Well, fracking, well -- environmentalists have suffered an embarrassing loss. Rather than extracting blood, water, and a couple of limbs from Texas-based Cabot Oil & Gas over contaminated water supplies in Dimock Township, Pa., the state Department of Environmental Protection and Secretary John Hanger have agreed to settle on an appropriate pound of flesh. For most of this year Hanger has pushed for the construction of a water line from Lake Montrose to Dimock at an estimated cost of $12 million, despite opposition from local officials. The line would have run about 12.5 miles and remedied the problem for a whole 18 families -- my Commonwealth Foundation colleagues called it the "Pipeline to Nowhere." Cabot and others favored other approaches that would have taken care of the issue.
But environmental groups like PennFuture, where Hanger used to ply his trade, tried to make hay over Dimock by falsely linking their water problems to the alleged dangers of hydraulic fracturing ("fracking") -- a safe process used for decades -- to access shale gas. Others such as Sierra Club and Natural Resources Defense Council similarly weighed in with the false claims about fracking in Dimock, in their aggressive campaigns against natural gas exploration. In August PennFuture, in commenting on a proposed rulemaking, wrote to the PA Environmental Quality Board:
PennFuture commends the Environmental Hearing Board (the "Board") for recognizing the need to update the regulations governing oil and gas drilling to address challenges posed by developments in the gas industry, most particularly the introduction of high-volume hydraulic fracturing and horizontal drilling to Pennsylvania. Failing to amend Chapter 78 to meet those challenges will only lead to more disasters like the ones that occurred at gas wells in Dimock Township, Susquehanna County, in early 2009, and in Clearfield County on June 3, 2010.

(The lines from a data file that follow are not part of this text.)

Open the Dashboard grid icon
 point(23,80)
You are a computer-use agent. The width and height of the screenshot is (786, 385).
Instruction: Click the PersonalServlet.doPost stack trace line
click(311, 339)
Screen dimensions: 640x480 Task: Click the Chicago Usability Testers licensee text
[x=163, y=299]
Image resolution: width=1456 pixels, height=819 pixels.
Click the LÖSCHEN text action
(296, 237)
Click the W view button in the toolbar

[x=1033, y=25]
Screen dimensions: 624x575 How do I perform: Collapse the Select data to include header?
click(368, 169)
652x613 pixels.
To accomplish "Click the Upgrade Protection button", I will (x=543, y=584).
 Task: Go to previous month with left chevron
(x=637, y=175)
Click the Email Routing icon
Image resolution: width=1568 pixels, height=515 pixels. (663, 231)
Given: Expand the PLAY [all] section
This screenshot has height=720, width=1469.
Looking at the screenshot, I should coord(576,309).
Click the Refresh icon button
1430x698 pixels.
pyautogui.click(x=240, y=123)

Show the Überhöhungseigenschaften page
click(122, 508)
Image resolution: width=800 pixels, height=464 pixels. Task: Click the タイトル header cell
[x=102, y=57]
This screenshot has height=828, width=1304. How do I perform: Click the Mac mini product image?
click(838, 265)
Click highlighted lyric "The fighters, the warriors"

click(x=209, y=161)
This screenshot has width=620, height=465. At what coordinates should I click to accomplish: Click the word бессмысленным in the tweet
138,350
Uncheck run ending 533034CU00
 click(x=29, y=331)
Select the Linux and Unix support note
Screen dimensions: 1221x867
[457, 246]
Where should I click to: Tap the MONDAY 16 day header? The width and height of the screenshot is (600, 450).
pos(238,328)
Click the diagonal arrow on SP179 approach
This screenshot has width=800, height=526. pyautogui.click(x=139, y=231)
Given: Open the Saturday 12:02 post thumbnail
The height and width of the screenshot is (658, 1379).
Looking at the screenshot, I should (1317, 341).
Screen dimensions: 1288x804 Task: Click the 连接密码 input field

That claim had earlier been debunked by Hanger's own director of oil and gas management, Scott Perry, at a community forum in Luzerne County:
I will tell you that the Marcellus operators have been building their wells to exceed our current regulatory standards; they're building their wells in a manner that exceeds the [new] standards that we have actually proposed, in many respects....
First of all, it's [hydraulic fracturing] standard operating procedure in Pennsylvania. And it's important to point out that we've never seen an impact to fresh groundwater directly from fracking.
A lot of folks relate the situation in Dimock to a fracking problem. I just want to make sure everyone' s clear on this - that it isn't. What happened in Dimock was that a company was drilling in the Marcellus, and they encountered a shallow gas producing formation ... which is common in this area of Pennsylvania. It wasn't a fracking problem.
Now the media is portraying the settlement as a hit to Cabot -- which it is, as they are paying significant dollars to Dimock residents (and to DEP for the cost of investigation). But the fact is that Hanger is being sent back to Harrisburg with his tail between his legs after he's now abandoned his absurdly excessive idea to address the Dimock water problem. Sure, not everyone is happy with the resolution, but at least residents probably would have seen their money sooner had Hanger not held out for so long. All so environmental extremists could extract their political points.